Di dalam dakwaan Sofyan dijelaskan, Johannes Budisutrisno Kotjo selaku pengusaha batu bara tertarik mengerjakan proyek PLTU Mulut Tambang Riau 1. Ia sempat dua kali mengirim surat kepada PLN, tapi tak ditanggapi. Karena itu, ia meminta bantuan kawannya yang merupakan Ketua Fraksi Golkar saat itu Setya Novanto untuk menghubungkan dirinya dengan PLN.
Novanto kemudian memerintahkan Eni Maulani selaku anggota komisi VII DPR untuk membantu Kotjo. Eni kemudian mempertemukan Kotjo dengan Dirut PLN Sofyan Basir dan Direktur Pengadaan Strategis II PLN Supangkat Iwan Santoso guna membantu Kotjo.
Pertemuan antara Kotjo, Eni dan Sofyan Basir kemudian berlanjut hingga beberapa kali dan turut melibatkan Idrus Marham. Akhirnya, dari pertemuan-pertemuan itu dihasilkan kesepakatan Kotjo akan menggarap proyek PLTU Riau-1.
Sebagai timbal balik atas bantuannya, Kotjo kemudian menyerahkan Rp4,75 miliar kepada Eni Maulani Saragih secara bertahap.
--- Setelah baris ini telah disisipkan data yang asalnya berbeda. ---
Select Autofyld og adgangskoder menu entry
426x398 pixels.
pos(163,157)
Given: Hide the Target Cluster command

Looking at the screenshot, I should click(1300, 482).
Idrus Marham pun dijanjikan jatah yang sama dengan Eni.
Namun, perbuatan ini terbongkar oleh KPK. Akhirnya Johannes Kotjo dihukum penjara selama 4,5 tahun penjara oleh Pengadilan Tinggi Jakarta, Eni Maulani Saragih dihukum 8 tahun penjara oleh Pengadilan Tipikor Jakarta, dan Idrus Marham divonis 3 tahun penjara oleh Pengadilan Tipikor Jakarta.
Atas perbuatannya tersebut, Sofyan Basir didakwa telah melanggar Pasal 12 huruf a atau pasal 11 UU Nomor 31 tahun 1999 tentang Pemberantasan Tindak Pidana Korupsi sebagaimana telah diubah dengan Undang-Undang Nomor 20 tahun 2001 tentang Perubahan Atas Undang-Undang Nomor 31 tahun 1999 tentang Pemberantasan Tindak Pidana Korupsi Jo pasal 55 ayat (1) ke-1 KUHP.